**ASSIGNED TASK:** Pictures do not belong in the copy, so please give every entry below again exactly.

**MATERIALS PROVIDED:**
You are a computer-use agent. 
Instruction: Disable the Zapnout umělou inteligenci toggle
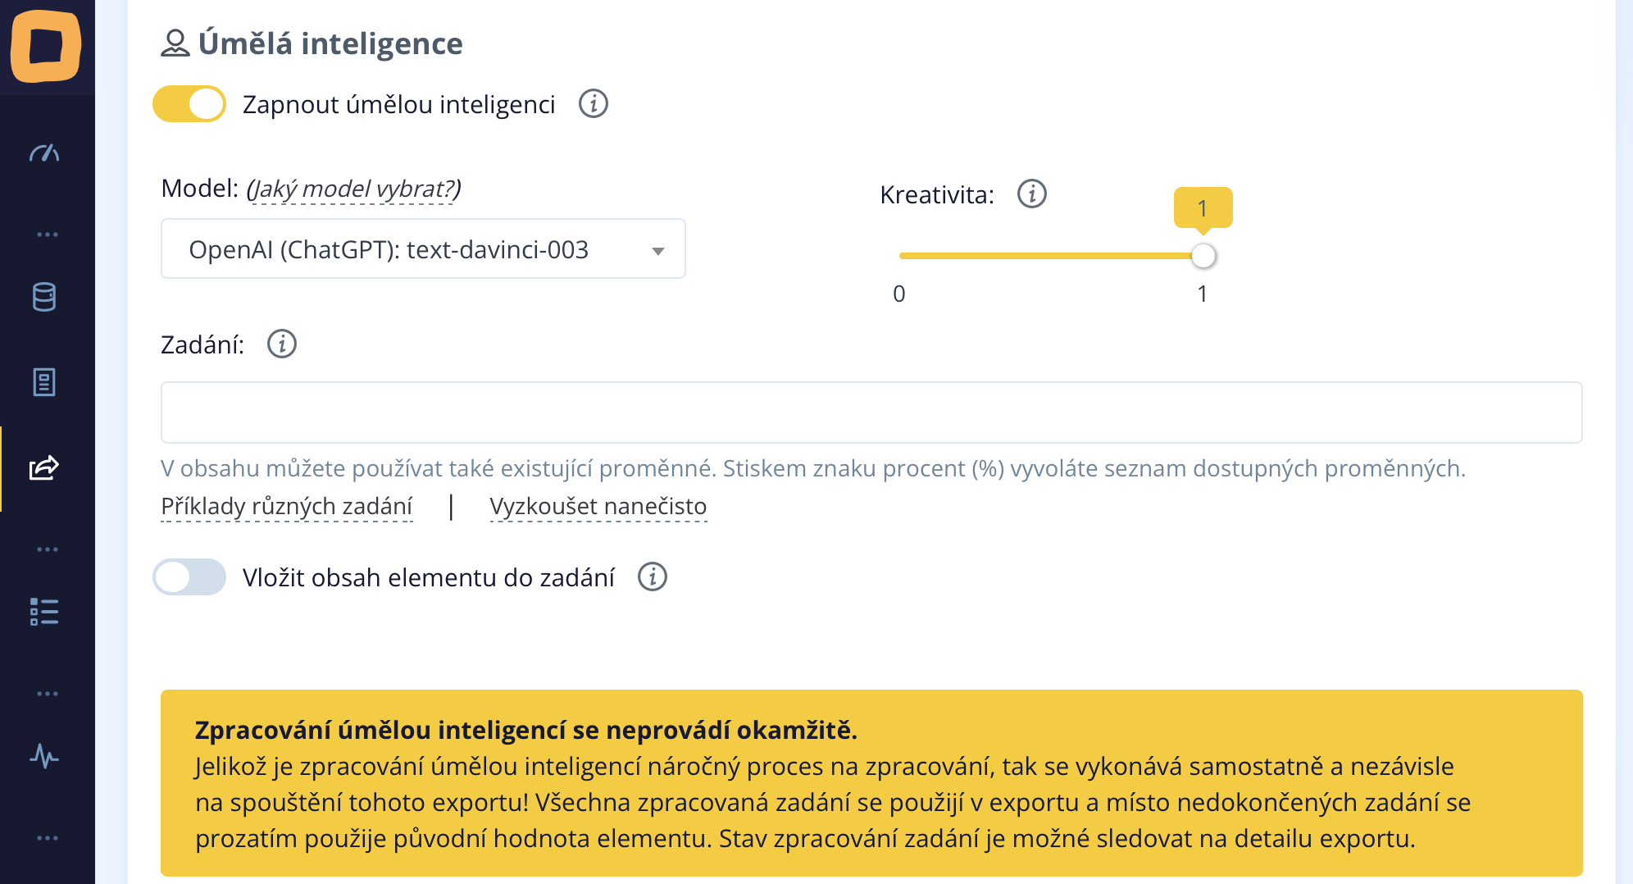coord(189,104)
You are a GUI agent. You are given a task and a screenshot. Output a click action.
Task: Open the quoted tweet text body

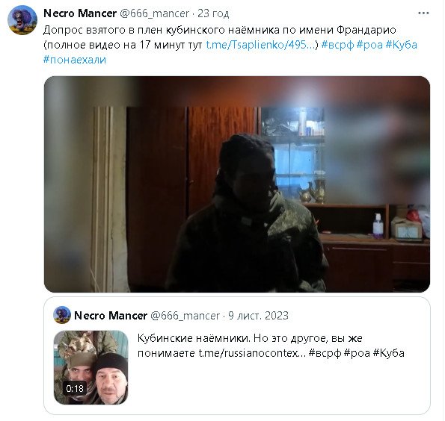271,346
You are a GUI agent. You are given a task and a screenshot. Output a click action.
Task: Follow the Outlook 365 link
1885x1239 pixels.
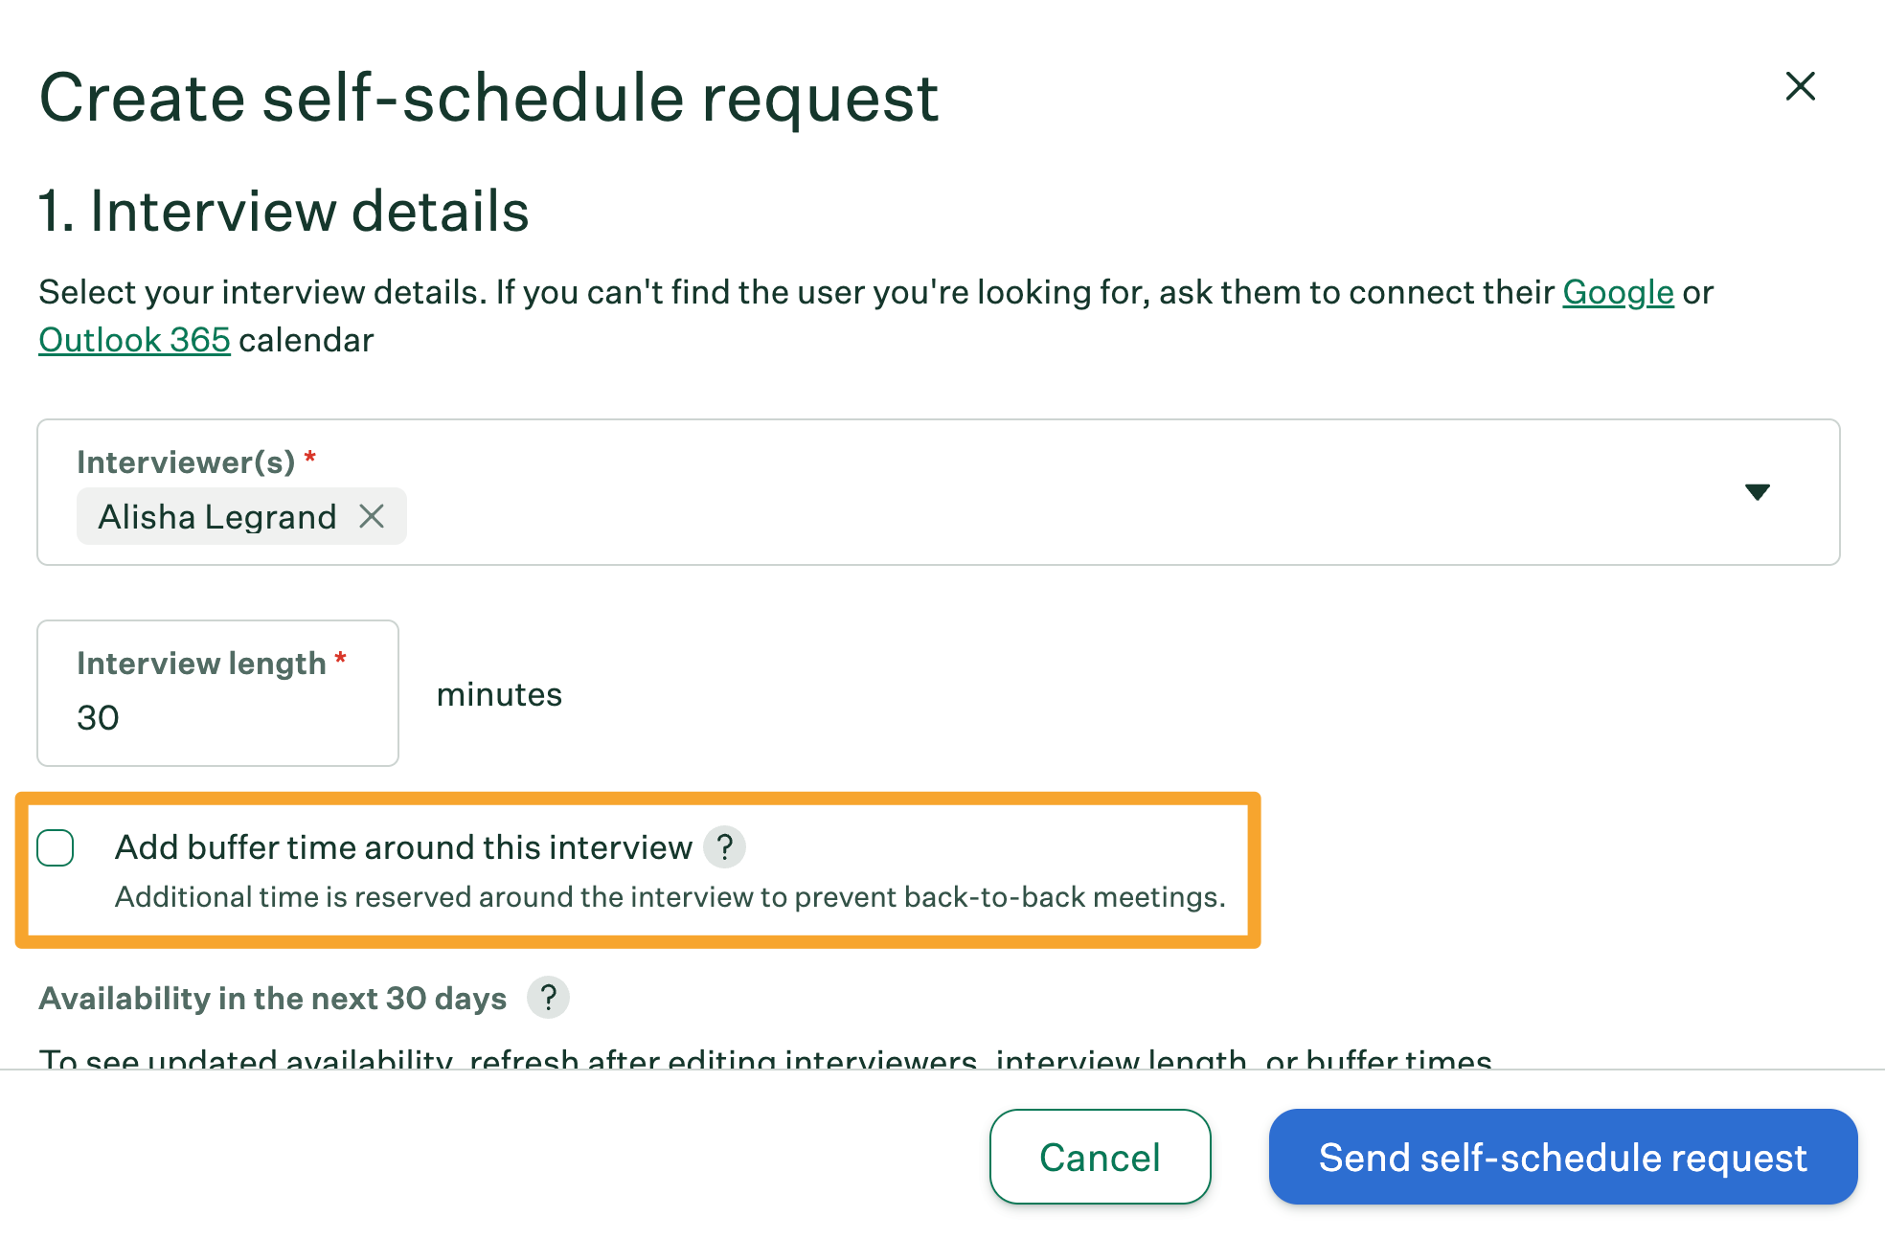point(134,340)
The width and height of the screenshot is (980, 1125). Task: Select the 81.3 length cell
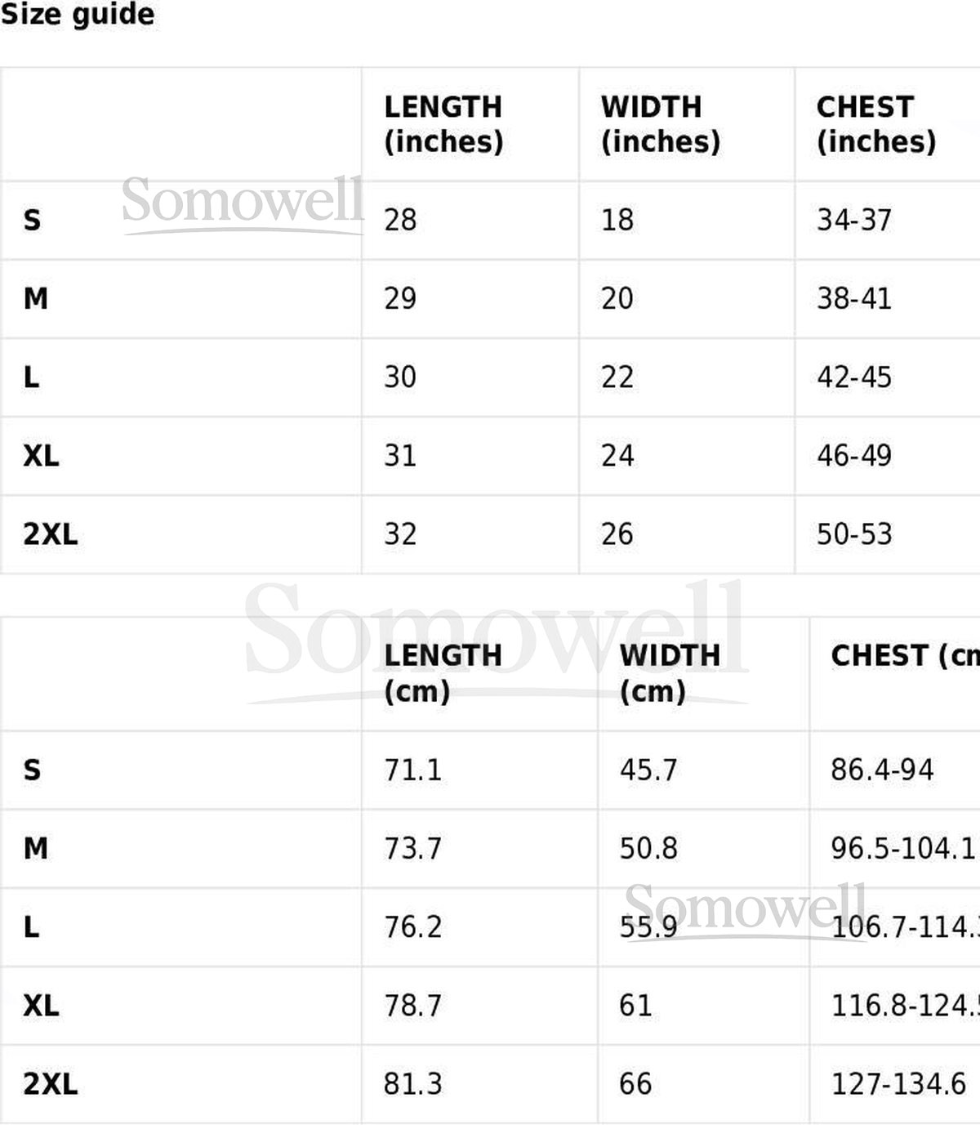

**ANSWER TO THIS EXERCISE:**
You are a computer-use agent. 
Instruction: Disable the Zapnout umělou inteligenci toggle
coord(189,104)
You are a GUI agent. You are given a task and a screenshot. Output a click action.
Task: Open the quoted tweet text body

271,346
You are a GUI agent. You are given a task and a screenshot. Output a click action.
Task: Follow the Outlook 365 link
1885x1239 pixels.
point(134,340)
The width and height of the screenshot is (980, 1125). Task: Select the 81.3 length cell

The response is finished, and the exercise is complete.